«Piede!» – zu Deutsch: «Fuss!» –, ruft Kurt Aeschbacher (70) seiner knuffligen Amélie zu. Schwanzwedelnd trippelt die eineinhalbjährige Labradorhündin sofort heran. Auf das Kommando «A terra!» («Platz!») gehorcht sie sofort. Und zur Belohnung gibts ein liebevolles «Brava!». Der ehemalige TV-Talker hätte wohl nie gedacht, dass er irgendwann in seinem Leben noch verliebt auf Italienisch konferieren würde – und das mit einer jungen Dame. Seit kurzem trottet Amélie mit ihm durchs Leben. Sie stammt aus der Blindenführhundschule in Allschwil BL.
Wer so einen begehrten Hund aufnimmt, zeigt Verantwortung. «Es war ein Blind Date. Nach einem ausführlichen Gespräch mit dem Verantwortlichen stellte ich mich auf eine längere Wartezeit ein», so Aeschbacher. «Aber bereits zwei Wochen später erreichte mich ein Telefonanruf mit der Bitte, mich möglichst schnell zurückzumelden.» Für Amélie wurde dringend ein guter Platz gesucht. «Bei der ersten Begegnung war sie dann aber schon etwas reserviert – ich hingegen sofort Feuer und Flamme!»

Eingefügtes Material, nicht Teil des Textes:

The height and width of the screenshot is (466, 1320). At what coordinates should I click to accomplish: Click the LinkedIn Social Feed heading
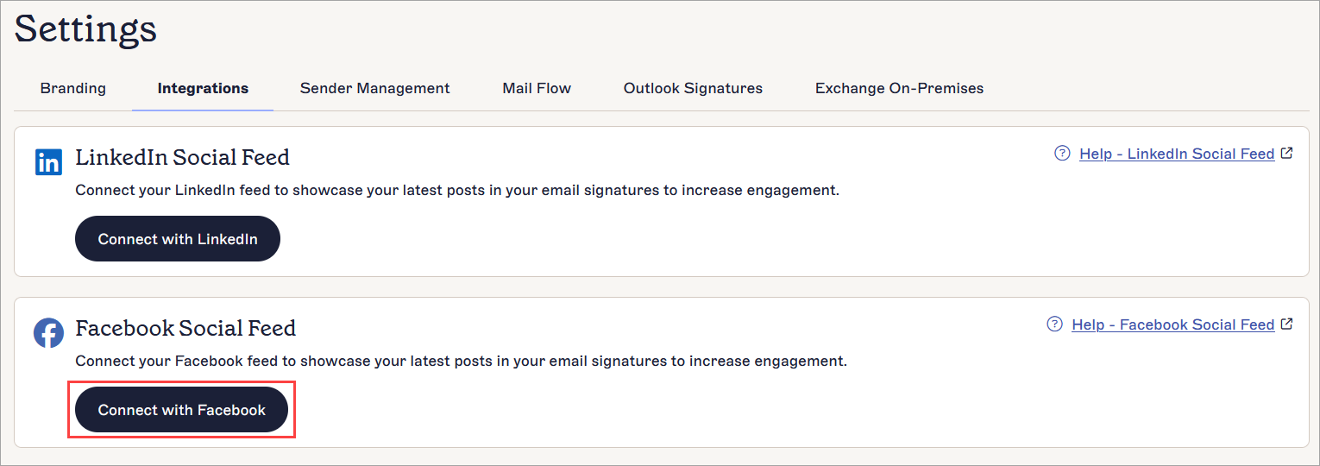[x=182, y=158]
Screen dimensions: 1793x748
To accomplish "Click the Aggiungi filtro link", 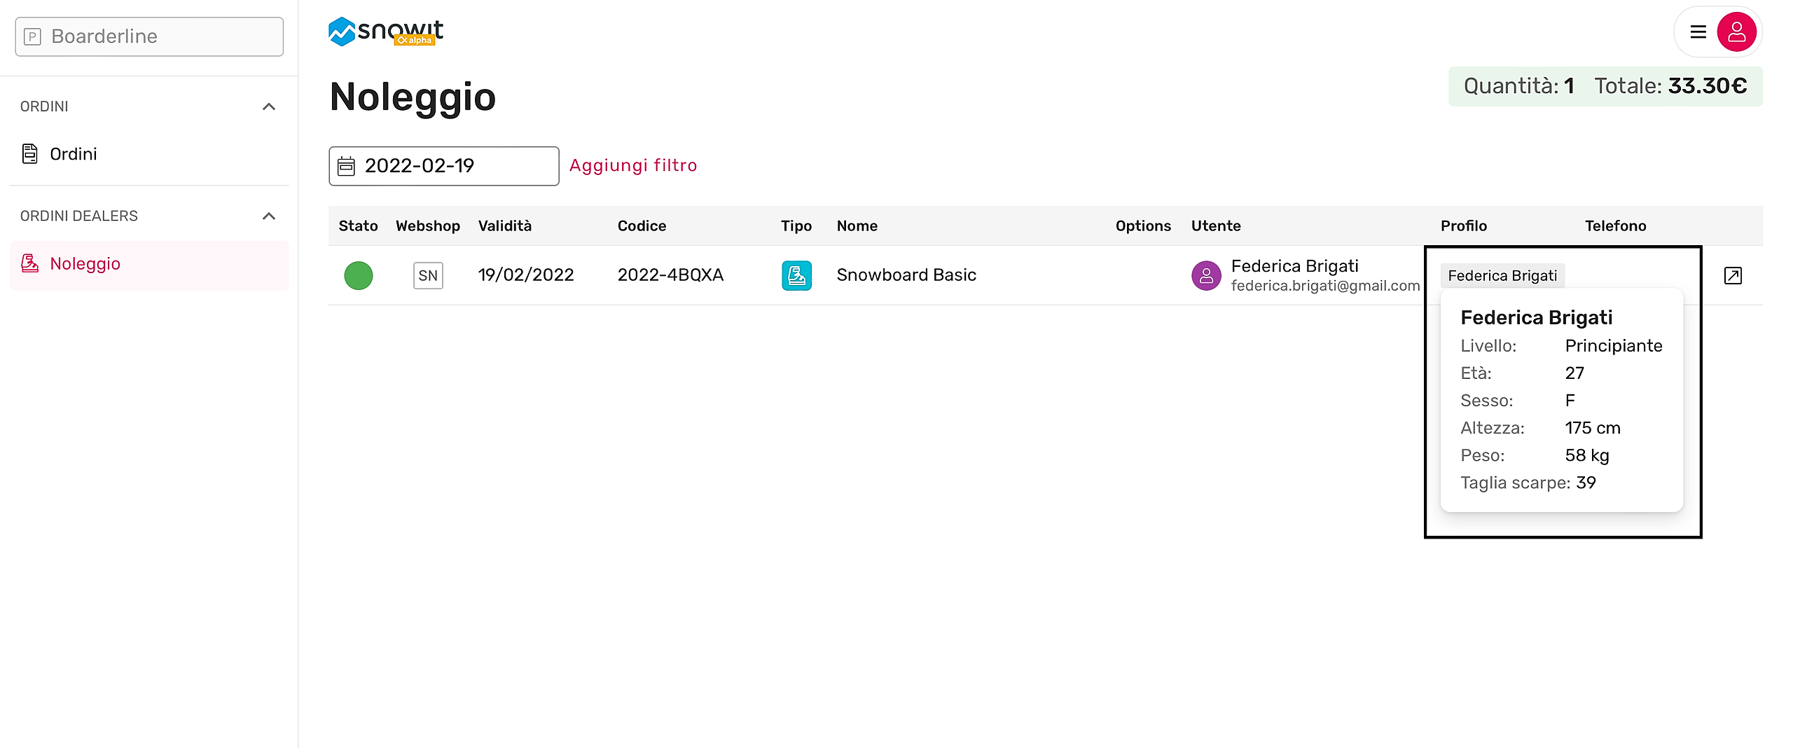I will pyautogui.click(x=633, y=165).
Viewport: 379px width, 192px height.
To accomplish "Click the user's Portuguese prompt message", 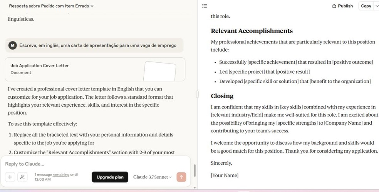I will (98, 45).
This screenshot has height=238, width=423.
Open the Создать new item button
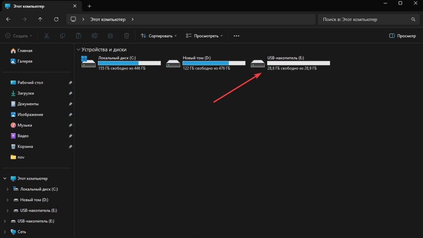pos(19,36)
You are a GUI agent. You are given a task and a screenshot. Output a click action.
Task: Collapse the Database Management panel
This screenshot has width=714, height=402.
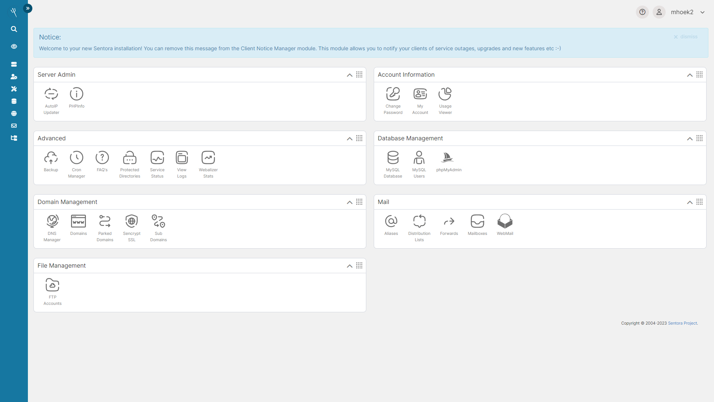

Amélie ist eine fantastische Begleiterin
Amélie hat in ihrem kurzen Leben schon viel erlebt. Sie ist eine von rund 100 Labradorhunden, die in Allschwil jedes Jahr zur Welt kommen. Sie wurde mit zehn Wochen in eine Patenfamilie in Genf platziert, von der sie auch den Namen bekam. Später begann sie in Allschwil die Ausbildung. «Sie war eine aktive, verspielte Hündin. In der Tauglichkeitsabklärung zum Blindenführhund zeigte Amélie aber Unsicherheiten bei Begegnungen mit Menschen», erklärt Gérard Guye, Vorsitzender der Geschäftsleitung der Institution. Damit könne ein sehender Hundehalter aber problemlos umgehen. «Er kann Amélie in dieser Situation abrufen und ihr damit Sicherheit und Vertrauen vermitteln – diese Möglichkeiten hat ein sehbehinderter oder blinder Mensch nur eingeschränkt oder gar nicht.» Und so wurde Amélie bei Aeschbi platziert.
Seit der Gründung der Schule im Jahre 1972 wurden in Allschwil 2197 Welpen gezüchtet und 962 Blindenführhunde ausgebildet. Dazu kamen noch rund 400 Autismus-, Assistenz- und Sozialhunde. Die Schule kann dank Spenden betrieben werden.
Amélie wird Aeschbi nie ganz gehören
Inzwischen hat die junge Lady bei Aeschbi Vertrauen geschöpft. «Sie ist eine fantastische Begleiterin – unglaublich neugierig. Dank ihrer Ausbildung kennt sie bereits viele Hörzeichen und gehorcht – meistens – aufs Wort», so der TV-Moderator. Die Kommandos erfolgen auf Italienisch, weil das seit jeher die Ausbildungssprache für Hunde in der Schweiz ist. Sie sollen lernen, auf die auf sie zugeschnittenen Kommandos zu reagieren und nicht auf solche von Fremden.
Ganz gehören wird Amélie Aeschbi aber nie. «Sie bleibt im Besitz von Allschwil, und das ist auch richtig so», erklärt er. Das Wohl der Tiere steht für die Ausbildungsstätte an erster Stelle. «Wenn die Umstände eine Haltung des Hundes nicht mehr zulassen, ich also nicht richtig zu ihr schaue, dann darf Allschwil sie zurückholen.»